Data wydania (USA): 2008

W Greenwich Village ginie kobieta. O jej zamordowanie policja oskarża kuzyna Lincolna Rhyme?a, który mimo niezbitych dowodów, nie przyznaje się do winy. Na prośbę żony niewidzianego od lat kuzyna kryminalistyk zgadza się zbadać sprawę i wraz ze swoim zespołem odkrywa serię podobnych zdarzeń, zabójstw i gwałtów, których sprawcy utrzymują, że są niewinni, choć wszystkie ślady na miejscu zbrodni świadczą przeciwko nim. Okazuje się, że przestępstwa mogą być dziełem jednej osoby, znającej każdy szczegół z życia ofiar - mistrza manipulacji, dokonującego kradzieży tożsamości.

Gdy morderca poznaje tożsamość ścigających go osób, sytuacja się odwraca i ofiarami stają się łowcy? W Rozbitym oknie autor porusza bardzo ważny temat ochrony danych osobowych, które mogą zostać wykorzystane przeciwko nam w różnych celach. Masz telefon komórkowy? Robisz zakupy przez Internet? I ty możesz stać się ofiarą mordercy!
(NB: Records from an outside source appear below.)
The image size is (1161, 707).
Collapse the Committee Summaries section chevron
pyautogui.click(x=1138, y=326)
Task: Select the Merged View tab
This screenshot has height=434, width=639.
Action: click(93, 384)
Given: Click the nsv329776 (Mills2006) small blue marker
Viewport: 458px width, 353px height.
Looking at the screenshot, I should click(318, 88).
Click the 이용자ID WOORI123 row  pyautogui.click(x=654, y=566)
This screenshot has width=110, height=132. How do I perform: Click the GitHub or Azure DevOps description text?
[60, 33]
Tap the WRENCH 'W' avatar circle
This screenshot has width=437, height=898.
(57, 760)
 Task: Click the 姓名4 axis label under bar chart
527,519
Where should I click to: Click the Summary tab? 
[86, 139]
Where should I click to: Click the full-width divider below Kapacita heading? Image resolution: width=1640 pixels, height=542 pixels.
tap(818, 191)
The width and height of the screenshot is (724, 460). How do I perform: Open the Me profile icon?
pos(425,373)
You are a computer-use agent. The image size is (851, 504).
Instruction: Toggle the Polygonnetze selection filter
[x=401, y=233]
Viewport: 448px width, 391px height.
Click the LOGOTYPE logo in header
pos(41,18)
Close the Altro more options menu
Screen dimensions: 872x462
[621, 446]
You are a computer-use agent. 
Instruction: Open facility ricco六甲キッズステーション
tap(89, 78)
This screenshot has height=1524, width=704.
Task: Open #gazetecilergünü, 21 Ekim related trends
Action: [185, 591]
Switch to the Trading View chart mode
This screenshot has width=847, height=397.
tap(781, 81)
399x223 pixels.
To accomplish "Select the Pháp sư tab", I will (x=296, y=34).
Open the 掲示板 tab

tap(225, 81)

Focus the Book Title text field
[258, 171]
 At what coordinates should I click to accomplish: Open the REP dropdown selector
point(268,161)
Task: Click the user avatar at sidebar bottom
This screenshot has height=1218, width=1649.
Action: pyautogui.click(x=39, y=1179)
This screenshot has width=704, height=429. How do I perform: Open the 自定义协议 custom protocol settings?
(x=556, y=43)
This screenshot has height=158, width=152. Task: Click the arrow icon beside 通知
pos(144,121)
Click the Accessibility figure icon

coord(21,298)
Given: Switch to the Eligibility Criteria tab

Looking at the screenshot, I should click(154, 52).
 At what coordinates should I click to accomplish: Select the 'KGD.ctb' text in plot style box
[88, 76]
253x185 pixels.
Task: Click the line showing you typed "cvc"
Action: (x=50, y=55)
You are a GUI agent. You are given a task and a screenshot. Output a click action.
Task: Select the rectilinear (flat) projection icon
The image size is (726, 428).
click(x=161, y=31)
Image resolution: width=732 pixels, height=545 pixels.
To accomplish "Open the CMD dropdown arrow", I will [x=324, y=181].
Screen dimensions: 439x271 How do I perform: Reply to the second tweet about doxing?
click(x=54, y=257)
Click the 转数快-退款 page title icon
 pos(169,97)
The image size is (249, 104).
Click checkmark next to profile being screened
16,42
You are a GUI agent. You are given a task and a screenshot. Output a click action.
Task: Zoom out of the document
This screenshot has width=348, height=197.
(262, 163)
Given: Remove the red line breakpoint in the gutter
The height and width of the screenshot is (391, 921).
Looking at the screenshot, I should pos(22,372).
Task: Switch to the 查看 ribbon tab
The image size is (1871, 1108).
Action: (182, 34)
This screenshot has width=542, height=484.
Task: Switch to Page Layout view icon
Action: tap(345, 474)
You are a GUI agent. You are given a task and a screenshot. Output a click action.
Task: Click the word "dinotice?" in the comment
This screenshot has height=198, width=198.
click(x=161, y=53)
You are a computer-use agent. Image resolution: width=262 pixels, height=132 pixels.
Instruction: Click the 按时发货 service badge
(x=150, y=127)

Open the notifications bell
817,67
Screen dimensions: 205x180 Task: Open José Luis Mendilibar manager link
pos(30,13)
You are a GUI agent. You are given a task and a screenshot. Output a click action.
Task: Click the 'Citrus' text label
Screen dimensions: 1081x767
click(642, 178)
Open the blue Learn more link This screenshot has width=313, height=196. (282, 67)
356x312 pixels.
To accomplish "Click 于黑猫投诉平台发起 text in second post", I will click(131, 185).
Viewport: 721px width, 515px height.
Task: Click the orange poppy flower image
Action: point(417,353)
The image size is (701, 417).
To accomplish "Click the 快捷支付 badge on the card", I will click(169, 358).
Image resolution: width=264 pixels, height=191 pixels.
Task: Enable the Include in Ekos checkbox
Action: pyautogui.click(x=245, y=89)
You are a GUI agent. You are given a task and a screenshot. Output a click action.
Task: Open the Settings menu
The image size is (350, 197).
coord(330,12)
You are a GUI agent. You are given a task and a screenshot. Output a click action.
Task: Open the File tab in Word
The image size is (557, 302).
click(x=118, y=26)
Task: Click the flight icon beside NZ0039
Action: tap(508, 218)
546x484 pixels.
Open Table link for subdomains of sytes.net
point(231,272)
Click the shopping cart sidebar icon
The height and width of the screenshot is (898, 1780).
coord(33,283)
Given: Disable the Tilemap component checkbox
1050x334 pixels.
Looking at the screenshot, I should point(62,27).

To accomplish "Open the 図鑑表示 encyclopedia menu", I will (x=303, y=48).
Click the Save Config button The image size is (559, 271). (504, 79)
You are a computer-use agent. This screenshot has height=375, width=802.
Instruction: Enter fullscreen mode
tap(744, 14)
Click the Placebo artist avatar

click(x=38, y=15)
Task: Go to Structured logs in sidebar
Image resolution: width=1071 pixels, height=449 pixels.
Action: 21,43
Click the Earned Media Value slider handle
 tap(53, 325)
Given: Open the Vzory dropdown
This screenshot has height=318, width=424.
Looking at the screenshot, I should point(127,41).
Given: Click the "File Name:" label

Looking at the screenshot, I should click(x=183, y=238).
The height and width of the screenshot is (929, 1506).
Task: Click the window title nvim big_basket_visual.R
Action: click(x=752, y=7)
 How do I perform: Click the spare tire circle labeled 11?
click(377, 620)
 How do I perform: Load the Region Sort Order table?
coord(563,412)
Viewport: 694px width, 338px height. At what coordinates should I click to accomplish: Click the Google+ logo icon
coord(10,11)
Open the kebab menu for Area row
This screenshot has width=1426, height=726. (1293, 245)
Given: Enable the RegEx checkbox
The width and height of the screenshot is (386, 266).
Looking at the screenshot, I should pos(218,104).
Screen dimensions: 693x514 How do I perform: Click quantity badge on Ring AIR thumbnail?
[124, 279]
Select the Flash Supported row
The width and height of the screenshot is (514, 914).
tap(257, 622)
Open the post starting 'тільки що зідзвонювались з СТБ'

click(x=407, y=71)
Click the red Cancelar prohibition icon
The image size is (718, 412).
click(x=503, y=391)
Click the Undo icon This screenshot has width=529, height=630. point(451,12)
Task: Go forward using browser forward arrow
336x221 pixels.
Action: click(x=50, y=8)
W powieści Rozbite okno powraca para słynnych bohaterów: kryminalistyk Lincoln Rhyme i policjantka Amelia Sachs.
« Ostatnia zmiana: Marca 14, 2014, 19:50:52 wysłane przez J.Xavier.B » Zapisane
J.Xavier.B
Gość
« Odpowiedz #1 : Września 04, 2010, 08:55:26 »

Bardzo dobra powieść, moim zdaniem jedna z czołowych z serii Rhyme & Sachs [obok "Zegarmistrza" i "Maga" :)]. Czytało mi się ją przyjemnie i zapartym tchem :). Świetnie zaprezentowana przez Deavera struktura działania korporacji SSD sprawia, że czytelnik wraz z bohaterami czuje się totalnie inwigilowanym, mało znaczącym pionkiem w świecie poufnych informacji ;). W tym wszystkim błyskotliwa postawa seryjnego duetu, oraz ekipy wspomagającej [szczególnie mowa o Pulaskim :D], fajne zawiłości fabularne, oraz końcowa intryga i jakże przebiegły czarny charakter :). Na ogromny plus zasługuje również retrospekcja wydarzeń z przeszłości Lincolna Rhyme'a, dzięki czemu mamy jeszcze pełniejszą charakterystykę tej nietuzinkowej, cynicznej bądź co bądź postaci :D.

Zapisane
rinho
Gość
« Odpowiedz #2 : Września 04, 2010, 14:04:20 »

moim zdaniem jedna z czołowych z serii Rhyme & Sachs

A moim zdaniem nie ;) Mimo, że ciekawa fabularnie, tematyka całkiem aktualna (i bardzo przerażająca), czarny charakter nieźle nakreślony to brakło w niej tego, co w najlepszych powieściach JD sprawiało, że chciało się całą książkę przeczytać od razu od początku i zobaczyć 'jak to możliwe", czyli ujawnienie tożsamości mordercy. Niby zaskakujące, bo kto by się spodziewał, że to akurat on, ale szoku we mnei nie wywołało. A powinno. Do tego mnie przyzwyczaił Jeff, i chce, żeby tak było zawsze! :D No i jeszcze jednego minusa u mnie złapał za ujawnienie nazwiska Thoma. Tego mu nie wybaczę ;)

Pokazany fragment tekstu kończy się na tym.